**Instructions for the task**
At the line with "You are a computer-use", start transcribing; stop after the last line of the data below. Keep it exact and leave pictures out.

Stored records
^^^^^^^^
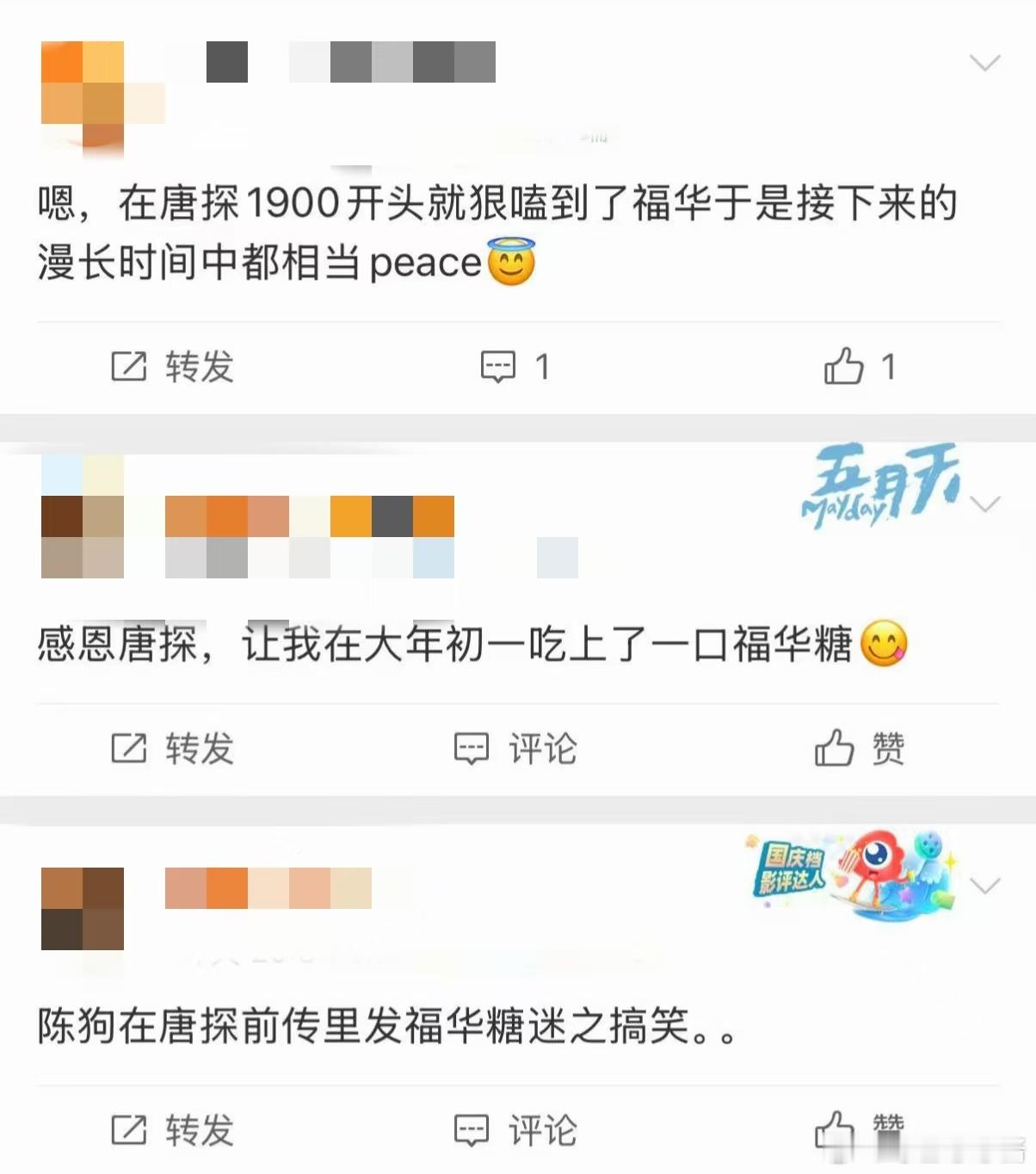Open the post text starting with 感恩唐探
1036x1174 pixels.
(472, 644)
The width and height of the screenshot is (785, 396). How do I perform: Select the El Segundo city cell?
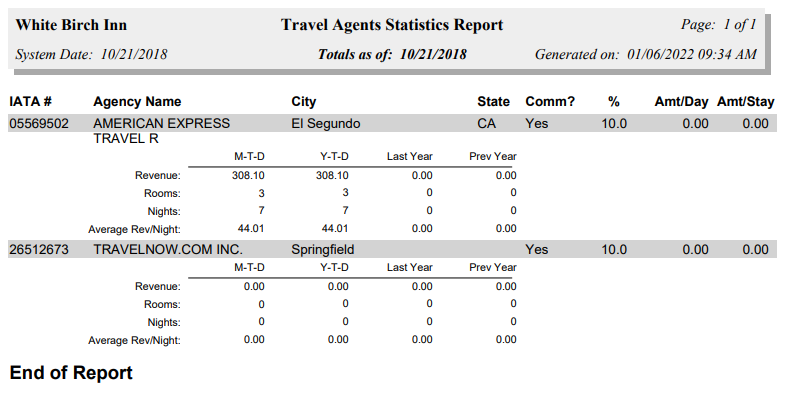(326, 124)
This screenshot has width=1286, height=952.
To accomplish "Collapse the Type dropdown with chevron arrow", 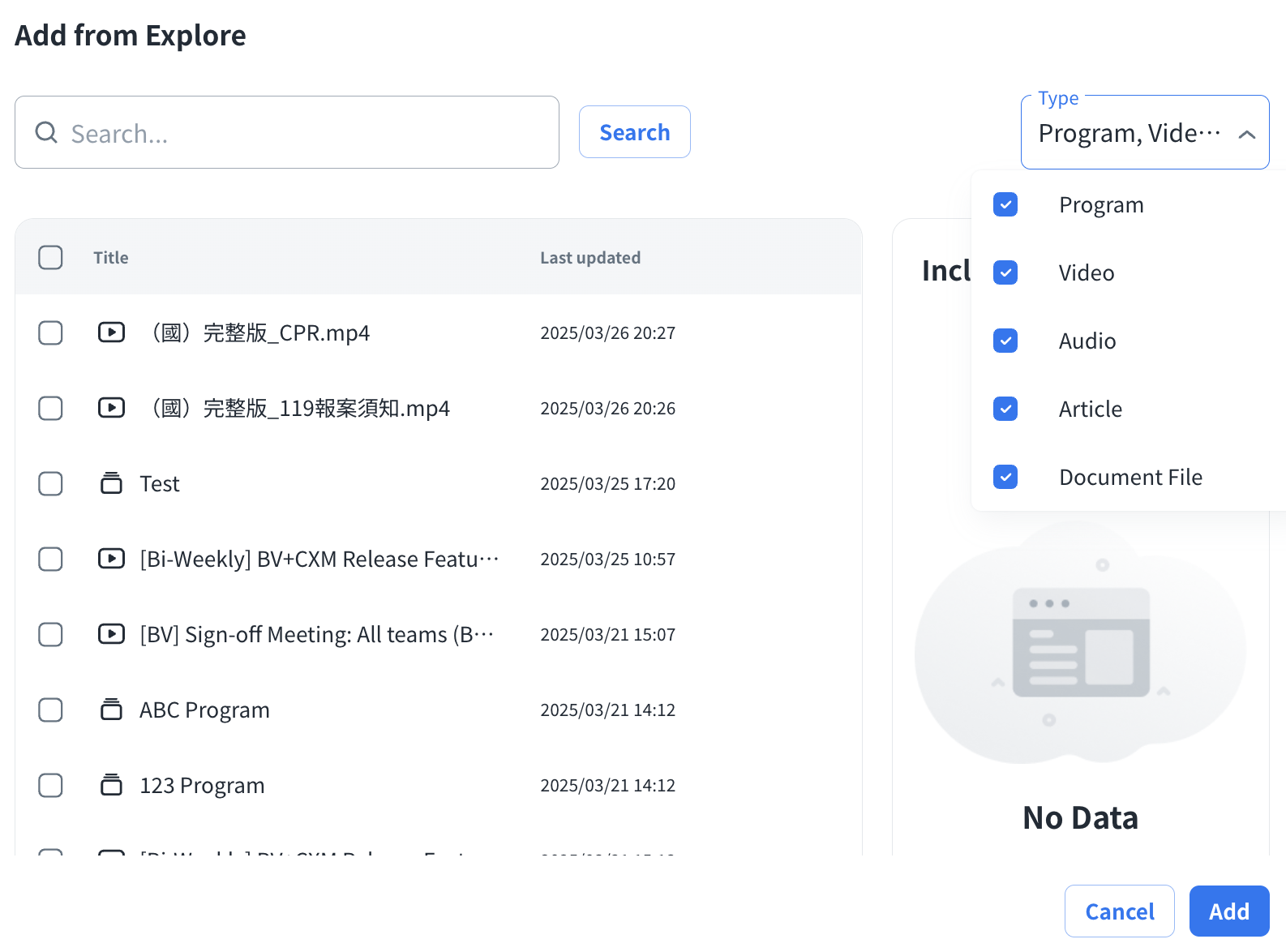I will pos(1246,135).
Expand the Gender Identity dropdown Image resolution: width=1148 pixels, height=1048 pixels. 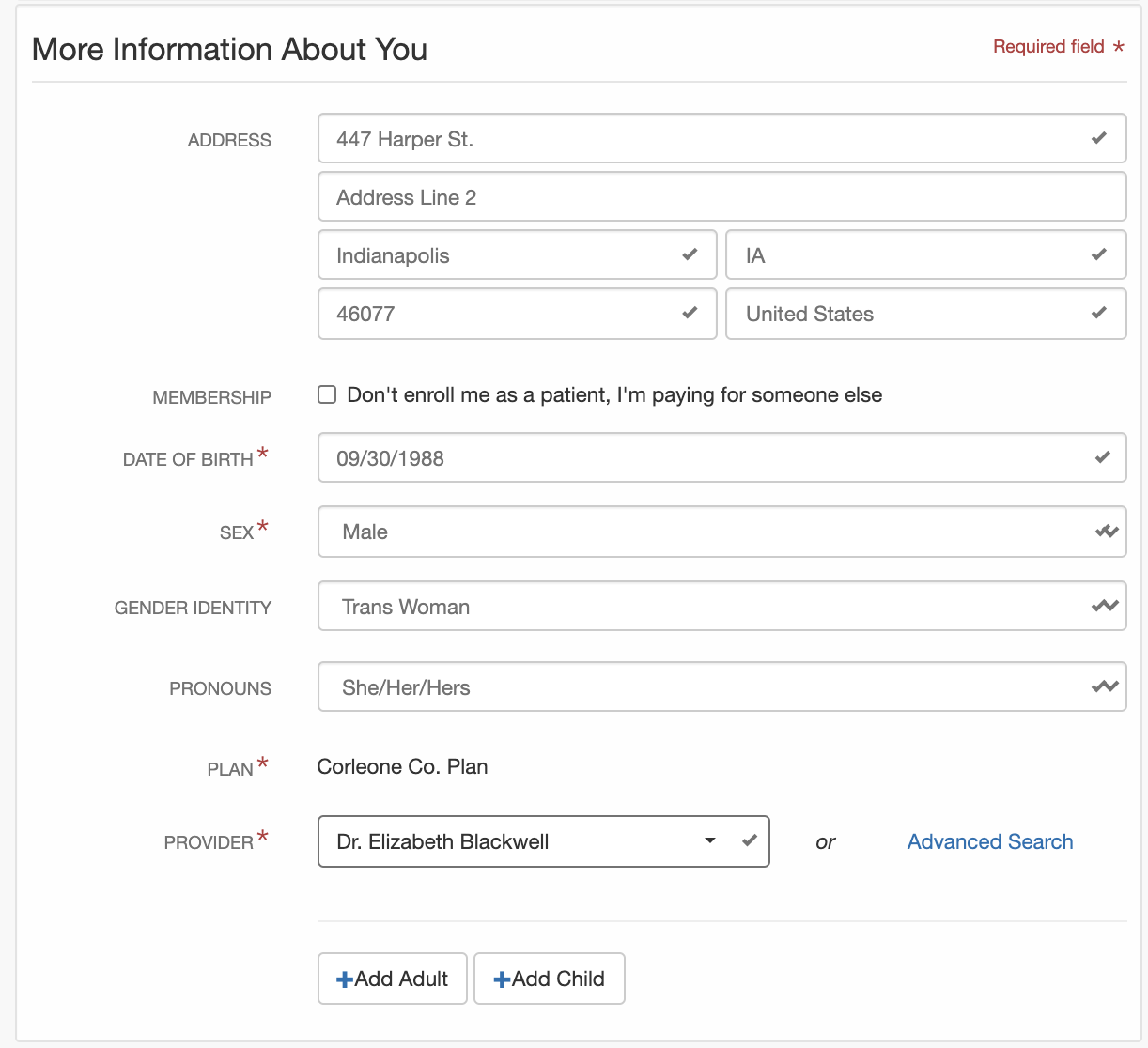(x=721, y=607)
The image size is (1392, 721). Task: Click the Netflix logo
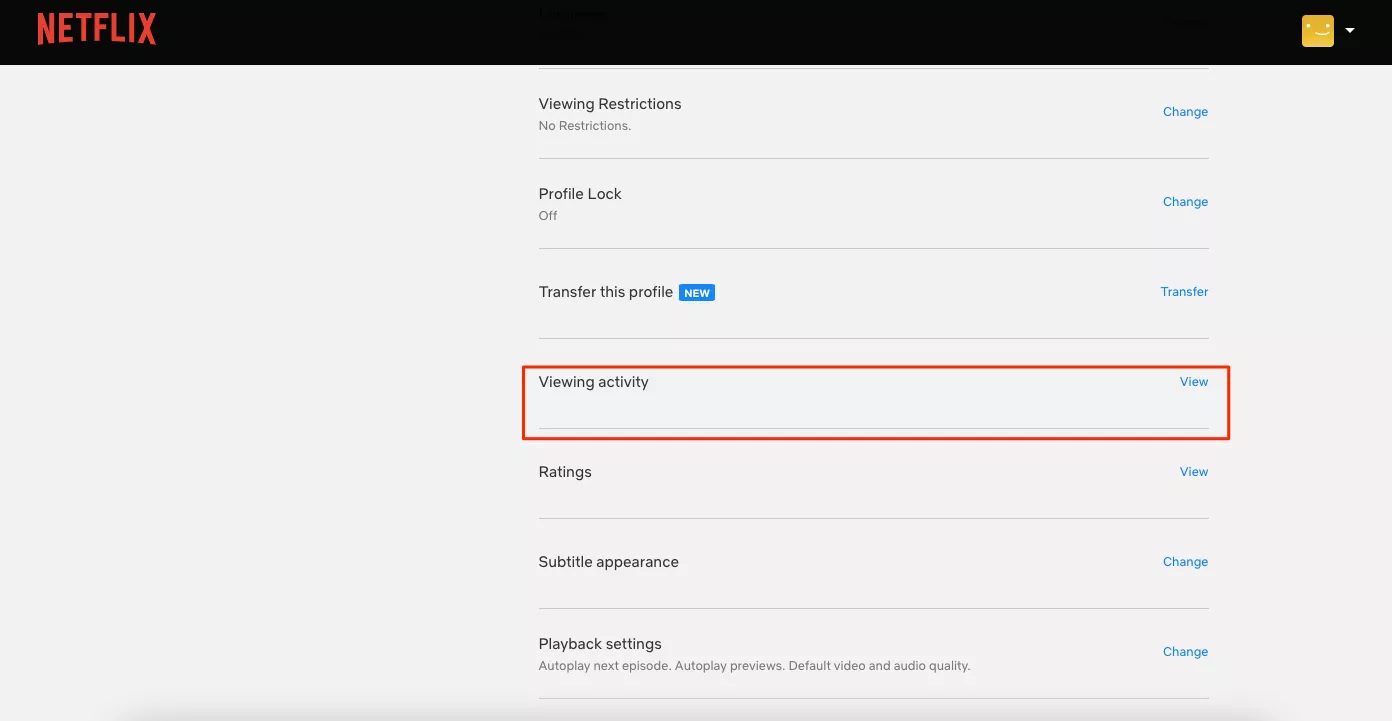[97, 29]
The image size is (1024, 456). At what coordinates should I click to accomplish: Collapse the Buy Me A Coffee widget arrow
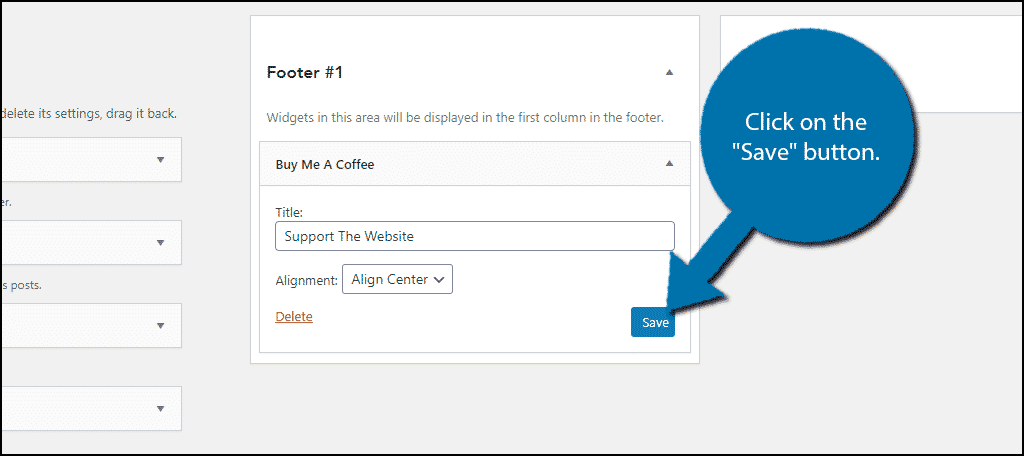point(670,164)
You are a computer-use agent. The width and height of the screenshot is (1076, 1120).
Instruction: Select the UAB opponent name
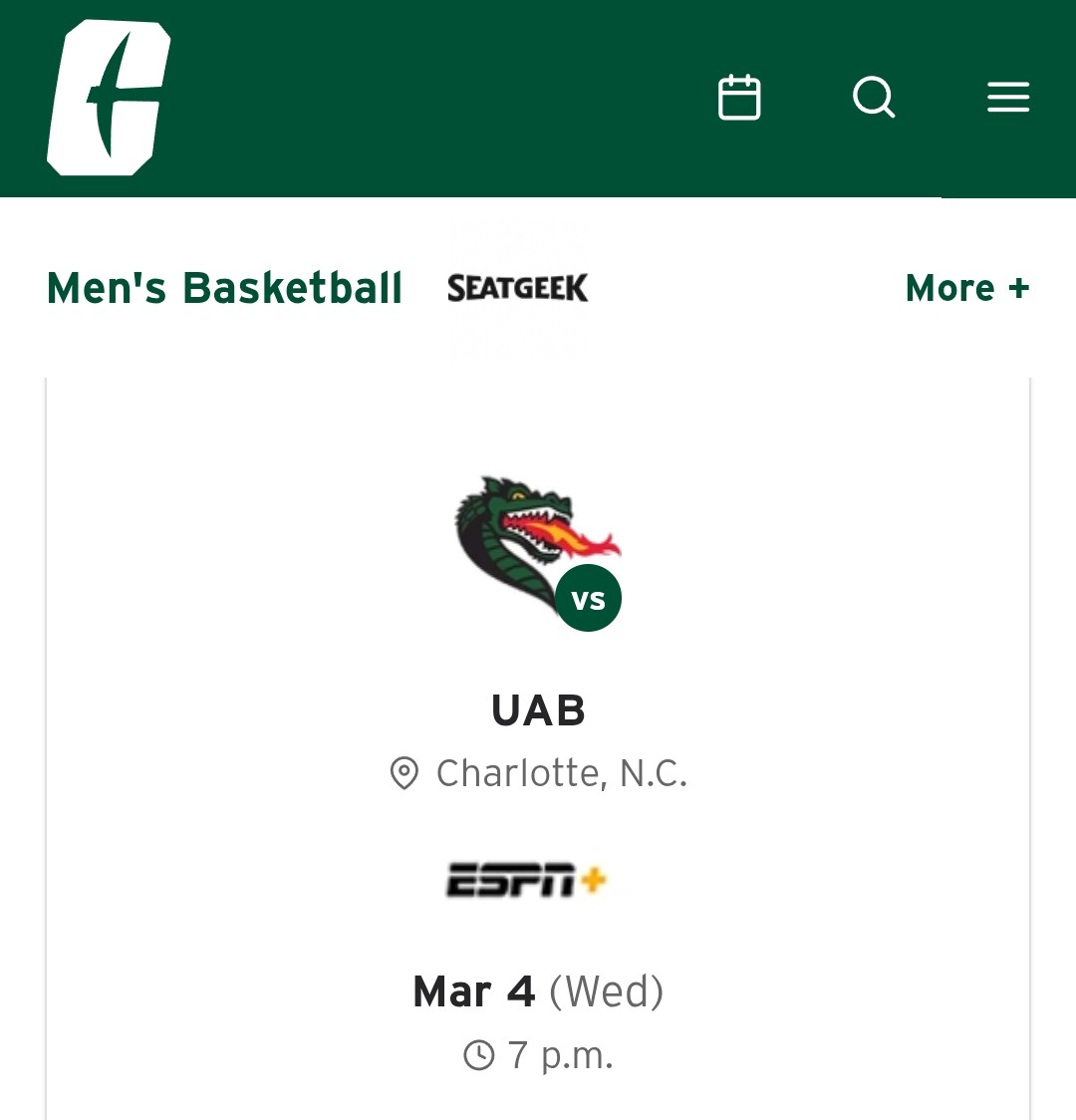pyautogui.click(x=538, y=710)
^^^^^^^^
**The answer**
You are a computer-use agent. The width and height of the screenshot is (1076, 1120).
Instruction: Select the UAB opponent name
pyautogui.click(x=538, y=710)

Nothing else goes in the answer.